De acordo com a segunda edição do estudo “Panorama dos meios de pagamento no varejo brasileiro”, desenvolvido pela Sociedade Brasileira de Varejo e Consumo (SBVC) em parceria com a OfferWise, a adoção de meios de pagamento como apps e carteiras digitais foi acelerado pela pandemia: 70% das empresas entrevistadas fizeram alguma mudança em sua estratégia de meios de pagamento nos últimos 12 meses e 58% modificaram suas estratégias para lidar com os efeitos do Covid-19. Carteiras digitais, parcerias com marketplaces e empresas de cashback e QR Codes são as principais respostas do varejo para lidar com os efeitos do coronavírus.
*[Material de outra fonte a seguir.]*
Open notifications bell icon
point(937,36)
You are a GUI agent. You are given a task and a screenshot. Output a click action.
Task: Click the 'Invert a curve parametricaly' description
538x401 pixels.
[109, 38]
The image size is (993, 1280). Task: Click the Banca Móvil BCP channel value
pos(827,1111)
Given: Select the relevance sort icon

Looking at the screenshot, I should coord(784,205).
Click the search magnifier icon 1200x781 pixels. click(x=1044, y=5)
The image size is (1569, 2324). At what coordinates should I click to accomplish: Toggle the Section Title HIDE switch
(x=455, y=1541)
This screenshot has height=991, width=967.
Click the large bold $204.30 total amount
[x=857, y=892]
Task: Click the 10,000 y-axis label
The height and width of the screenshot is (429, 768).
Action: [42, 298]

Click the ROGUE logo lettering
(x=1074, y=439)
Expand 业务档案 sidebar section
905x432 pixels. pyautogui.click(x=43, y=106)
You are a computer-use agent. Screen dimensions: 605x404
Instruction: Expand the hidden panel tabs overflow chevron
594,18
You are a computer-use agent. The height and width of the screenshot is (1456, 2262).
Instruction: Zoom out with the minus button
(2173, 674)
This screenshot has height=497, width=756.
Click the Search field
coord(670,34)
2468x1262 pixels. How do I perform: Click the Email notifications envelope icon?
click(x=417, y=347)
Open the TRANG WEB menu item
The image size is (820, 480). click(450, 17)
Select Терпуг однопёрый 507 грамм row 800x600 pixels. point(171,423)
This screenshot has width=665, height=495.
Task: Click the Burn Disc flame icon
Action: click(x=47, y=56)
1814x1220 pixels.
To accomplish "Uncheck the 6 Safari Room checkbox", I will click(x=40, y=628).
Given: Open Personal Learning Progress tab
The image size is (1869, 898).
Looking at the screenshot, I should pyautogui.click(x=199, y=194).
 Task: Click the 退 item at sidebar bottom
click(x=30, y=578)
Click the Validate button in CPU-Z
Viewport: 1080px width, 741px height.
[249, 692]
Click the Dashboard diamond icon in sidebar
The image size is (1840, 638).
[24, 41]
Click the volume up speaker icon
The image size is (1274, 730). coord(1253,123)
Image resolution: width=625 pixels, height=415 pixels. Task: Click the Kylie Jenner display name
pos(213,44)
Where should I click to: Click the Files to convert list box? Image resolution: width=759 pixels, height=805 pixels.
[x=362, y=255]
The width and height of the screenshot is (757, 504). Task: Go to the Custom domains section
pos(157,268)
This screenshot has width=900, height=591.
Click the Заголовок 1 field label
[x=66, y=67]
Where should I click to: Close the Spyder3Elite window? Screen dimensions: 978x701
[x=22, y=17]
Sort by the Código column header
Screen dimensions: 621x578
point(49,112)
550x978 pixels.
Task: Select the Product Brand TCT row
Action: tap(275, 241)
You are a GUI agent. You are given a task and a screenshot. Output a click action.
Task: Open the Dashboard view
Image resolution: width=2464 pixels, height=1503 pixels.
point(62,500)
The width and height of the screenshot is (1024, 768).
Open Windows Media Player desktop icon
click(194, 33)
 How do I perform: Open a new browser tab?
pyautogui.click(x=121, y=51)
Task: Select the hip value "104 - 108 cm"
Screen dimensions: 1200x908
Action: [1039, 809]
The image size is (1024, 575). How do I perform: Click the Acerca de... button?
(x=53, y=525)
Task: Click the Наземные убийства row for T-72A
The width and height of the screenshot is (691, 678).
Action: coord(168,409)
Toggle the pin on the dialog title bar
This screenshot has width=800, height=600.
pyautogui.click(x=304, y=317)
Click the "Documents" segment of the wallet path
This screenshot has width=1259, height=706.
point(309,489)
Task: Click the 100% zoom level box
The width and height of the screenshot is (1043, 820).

“O uso mais intenso de meios de pagamento digitais é positivo para a economia do País, pois aumenta a formalização do mercado e torna mais fácil alcançar a população desbancarizada”, analisa Eduardo Terra, presidente da SBVC. Para ele, carteiras digitais e pagamentos via app não são mais uma tendência, como eram na primeira edição do estudo, de 2018. “Não é exagero dizer que avançamos cinco anos em cinco meses. O Covid-19 acelerou a transformação digital do varejo e a adoção de novos hábitos pelos consumidores”, afirma Terra.
O estudo fez uma radiografia dos principais meios de pagamento que são utilizados por consumidores e empresas do setor, mostrando que os meios digitais ganharam espaço nos últimos dois anos. Atualmente, 21% dos consumidores realizam pagamentos via aplicativo, índice que era de apenas 4% em 2018. A opção de pagamento móvel é oferecida por 62% das empresas, conta 13% há dois anos.
A pandemia também provocou uma aceleração no uso de meios alternativos, como o cashback, que saltou de 17% para 25%. Cupons de descontos e programas de fidelidade mantiveram índices semelhantes ao da edição anterior do estudo (31% e 22%, respectivamente). Por outro lado, 43% dos consumidores entrevistados dizem não usar nenhum desses meios de pagamento. “Essa é uma oportunidade para o varejo se fazer mais presente na vida dos clientes, oferecendo conveniência e vantagens financeiras como forma de criar um relacionamento mais sólido”, comenta o presidente da SBVC.
O estudo mostra que o tipo de pagamento utilizado pelos clientes varia conforme o tipo de compra e produto: normalmente, bens duráveis são pagos com cartão de crédito (muitas vezes parcelado), enquanto para as compras de consumo imediato o pagamento nas lojas físicas é realizado com cartão de débito ou dinheiro.
Para as compras online, o cartão de crédito é o principal meio. “A relevância do meio de pagamento é muito mais cultural do que tecnológica, e a sua evolução dependerá do comportamento das próximas gerações (nativas digitais) e de sua aceitação de meios de pagamento mais convenientes, integrados ao smartphone ou a wearables“, afirma Terra.